Discussion in 'Sports and News' started by Stitch, Aug 26, 2011.

  1. YankeeFan

    YankeeFan Well-Known Member

    No government plan will be a solution for people who can't/won't do the majority of the things on my list.

    And, if you're waiting for a government plan to help you find work, you're probably not the kind of person who will be helped by it.
     
  2. JR

    JR Well-Known Member

    Your list has nothing to do with the subject in hand.

    It's not "How does little Johnny find a job?" but about "How do governments come up with economic plans to create jobs?"
     
  3. Ace

    Ace Well-Known Member

    YankeeFan,

    Can you get me a job at the Plain Dealer?

    I'll write you a thank-you note.

    Promise.

    Oh, I don't have any practical skills (I am a journalist) but I can compensate by drinking heavily.
     
  4. J Staley

    J Staley Member

    My parents have been small business owners, so I think there's something to the point about the quality of workers.

    At the same time, companies often don't invest in the quality people.

    Maybe the newspaper business serves as a poor example of this, but a couple months ago I returned to work at the paper where I had my first job after college. I had started working there the first time in 2003. Three years later I got a job in a bigger market and left in good standing.

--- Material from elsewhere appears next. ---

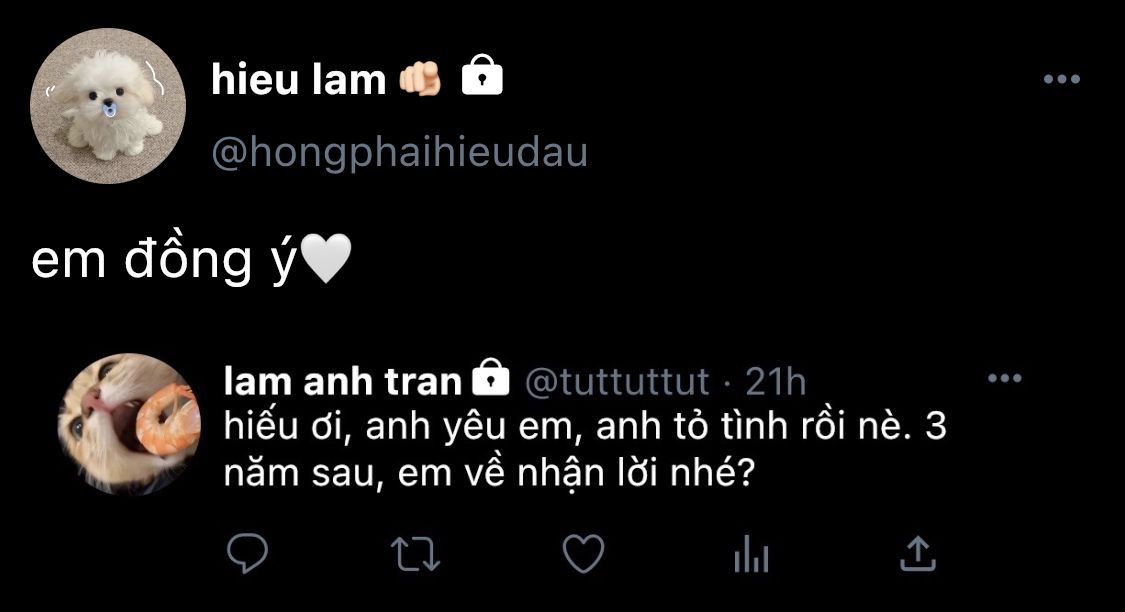Like the tweet with the heart outline icon
Viewport: 1125px width, 612px height.
pos(583,553)
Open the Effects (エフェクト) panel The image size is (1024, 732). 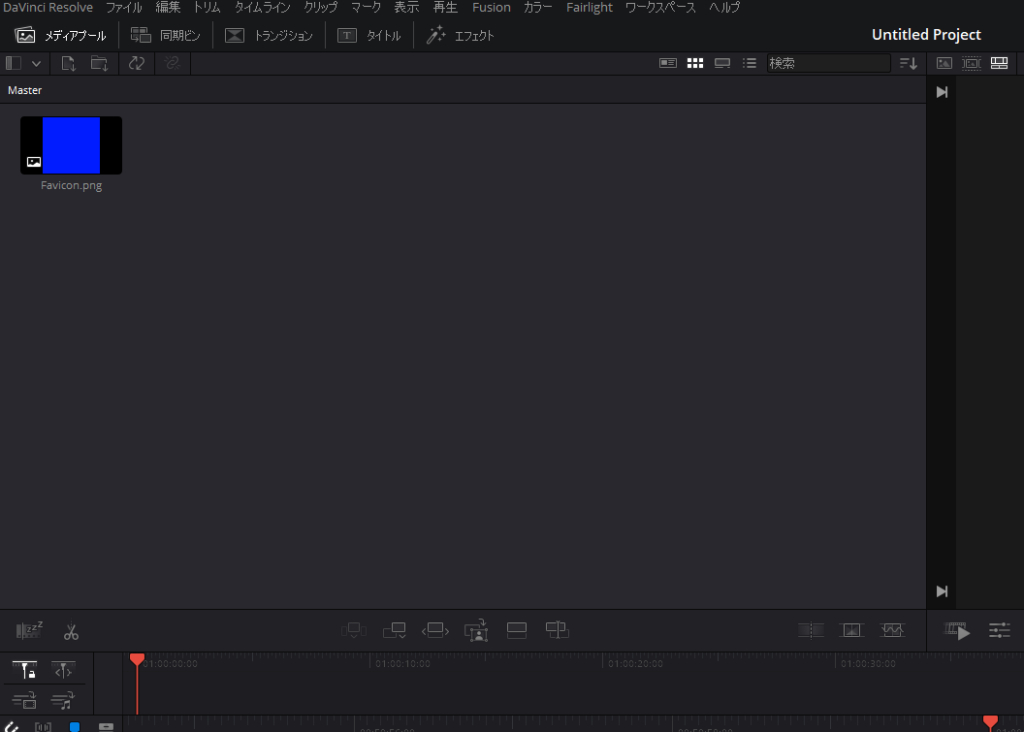click(x=460, y=36)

    One closed paper, and a layoff from another paper later, I returned to my first stop. The offer that paper made me in June was less than what it offered me, if you adjust for inflation, in 2003. I told them that, and asked for more money. I actually thought I had a good argument; their offer didn't take my experience into account. But they wouldn't or couldn't budge, and I took it anyway because I was freelancing and fed up with call center-type jobs.

    YF seems to make the common Republican assumption that if you are worthy, you will have a good job and be a financial success, therefore if you don't have those things you must not be worthy.

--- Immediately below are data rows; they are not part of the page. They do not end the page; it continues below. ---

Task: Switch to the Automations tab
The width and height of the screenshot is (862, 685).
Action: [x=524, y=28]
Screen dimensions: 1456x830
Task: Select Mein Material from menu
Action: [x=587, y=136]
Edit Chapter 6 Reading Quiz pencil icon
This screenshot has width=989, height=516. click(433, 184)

    There might be fewer quality workers now, but, if so, I think they people have been shaped that way by a lot of factors. An artificially inflated sense of entitlement is probably one. But so the experience of seeing friends and family members getting treated badly at work.

    Ultimately I think that if the business world invested more in America and its people, they would get better returns from them.
     
  5. Baron Scicluna

    Baron Scicluna Well-Known Member

    This.

    There are plenty of people who have done exactly what YF recommends. And they still ended up on the unemployment line.
     
  6. baddecision

    baddecision Active Member

    I think you are one smart individual, Mr. or Ms. J Staley.
     
  7. trifectarich

    trifectarich Well-Known Member

    I disagree. You would be shocked at the number of people who can sit across the table from you in an interview and assure you that taking a pre-employment drug test is not a problem. And then that's the last time you see them.

    What people do to put good jobs at risk would make your head spin.
     
  8. Azrael

    Azrael Well-Known Member

    I thought the problem was that Job Creators (save us!) were frightened into paralysis by our MarxistLeninist Socialistical Communism President and his anti-economic policies to risk hiring anyone ever again.

    At least that's what we've been told on every thread here.
     
  9. deskslave

    deskslave Active Member

    It's almost like, and I say almost because I know it can't possibly be true, but it's almost like they don't actually want to give people jobs at all. But again, that can't possibly be true.
     
  10. TheSportsPredictor

    TheSportsPredictor Well-Known Member

    Man, if only people would dress better, Gannett wouldn't have to lay so many off.
     
  11. Azrael

    Azrael Well-Known Member


    Wolverines!


    Job Creators!
     
  12. YankeeFan

    YankeeFan Well-Known Member

    I understand. But, since governments have never shown an ability to come up with an economic plan to create jobs, it's far better for people to spend their mental energy on their own situation and not hope for a government fix to the problem.

    Are there examples of successful "jobs bills"?